◆ DIRECTIONS ◆
Below are lines of data, and only some are wanted. Please repeat exactly those from the line that has "Task: Click the Sacramento Kings logo" through the line that has "Open the starred".

Start of Block

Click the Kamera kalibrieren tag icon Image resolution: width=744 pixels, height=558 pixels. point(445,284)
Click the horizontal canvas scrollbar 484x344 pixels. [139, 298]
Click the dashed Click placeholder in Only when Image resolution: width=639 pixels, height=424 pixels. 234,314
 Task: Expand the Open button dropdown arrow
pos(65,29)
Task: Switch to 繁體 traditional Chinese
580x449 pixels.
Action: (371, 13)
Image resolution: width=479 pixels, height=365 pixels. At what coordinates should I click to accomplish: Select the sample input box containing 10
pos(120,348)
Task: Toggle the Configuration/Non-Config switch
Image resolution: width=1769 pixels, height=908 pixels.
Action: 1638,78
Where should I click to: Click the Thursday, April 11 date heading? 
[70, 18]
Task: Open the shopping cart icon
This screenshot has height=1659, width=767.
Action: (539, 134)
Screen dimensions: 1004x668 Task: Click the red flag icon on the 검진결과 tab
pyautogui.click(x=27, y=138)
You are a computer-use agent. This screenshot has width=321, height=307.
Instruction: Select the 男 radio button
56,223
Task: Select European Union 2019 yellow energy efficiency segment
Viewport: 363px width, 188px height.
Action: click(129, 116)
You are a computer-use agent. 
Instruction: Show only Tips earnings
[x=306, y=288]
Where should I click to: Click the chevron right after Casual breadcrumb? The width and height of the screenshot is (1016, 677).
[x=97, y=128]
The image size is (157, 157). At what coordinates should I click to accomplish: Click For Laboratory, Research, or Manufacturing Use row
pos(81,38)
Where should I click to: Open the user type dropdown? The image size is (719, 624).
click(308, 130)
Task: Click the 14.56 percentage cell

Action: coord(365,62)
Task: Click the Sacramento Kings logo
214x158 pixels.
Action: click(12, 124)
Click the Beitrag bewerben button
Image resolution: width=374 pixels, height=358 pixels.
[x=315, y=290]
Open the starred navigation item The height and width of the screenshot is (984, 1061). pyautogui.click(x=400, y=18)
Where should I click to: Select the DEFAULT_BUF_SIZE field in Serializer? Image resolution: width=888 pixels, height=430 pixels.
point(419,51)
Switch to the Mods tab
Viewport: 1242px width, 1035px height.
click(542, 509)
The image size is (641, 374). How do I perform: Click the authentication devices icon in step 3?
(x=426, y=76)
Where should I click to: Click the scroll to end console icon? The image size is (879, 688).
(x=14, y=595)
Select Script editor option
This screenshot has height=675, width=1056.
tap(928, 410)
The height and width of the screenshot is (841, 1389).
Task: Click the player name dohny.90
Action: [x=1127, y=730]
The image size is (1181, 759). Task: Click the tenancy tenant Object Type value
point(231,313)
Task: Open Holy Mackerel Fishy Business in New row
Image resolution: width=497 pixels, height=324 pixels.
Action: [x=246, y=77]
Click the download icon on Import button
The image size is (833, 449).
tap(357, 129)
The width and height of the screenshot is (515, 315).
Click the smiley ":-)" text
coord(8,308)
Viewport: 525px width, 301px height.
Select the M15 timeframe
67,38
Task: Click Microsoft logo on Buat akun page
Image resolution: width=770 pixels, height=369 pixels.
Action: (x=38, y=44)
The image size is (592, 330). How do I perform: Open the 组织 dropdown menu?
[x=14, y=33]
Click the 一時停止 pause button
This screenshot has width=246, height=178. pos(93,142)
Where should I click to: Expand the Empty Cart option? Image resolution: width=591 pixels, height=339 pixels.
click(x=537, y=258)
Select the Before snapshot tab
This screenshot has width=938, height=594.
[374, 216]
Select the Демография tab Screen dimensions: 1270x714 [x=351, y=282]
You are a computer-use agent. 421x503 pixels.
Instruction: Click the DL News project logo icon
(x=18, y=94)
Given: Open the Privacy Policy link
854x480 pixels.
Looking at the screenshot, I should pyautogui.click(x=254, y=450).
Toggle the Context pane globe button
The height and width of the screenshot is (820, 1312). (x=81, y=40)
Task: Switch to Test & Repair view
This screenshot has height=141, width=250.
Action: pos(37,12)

End of Block

◆ OUTPUT BELOW ◆
Task: Click the Sacramento Kings logo
214x158 pixels.
Action: click(12, 124)
Click the Beitrag bewerben button
Image resolution: width=374 pixels, height=358 pixels.
[x=315, y=290]
Open the starred navigation item The height and width of the screenshot is (984, 1061). pyautogui.click(x=400, y=18)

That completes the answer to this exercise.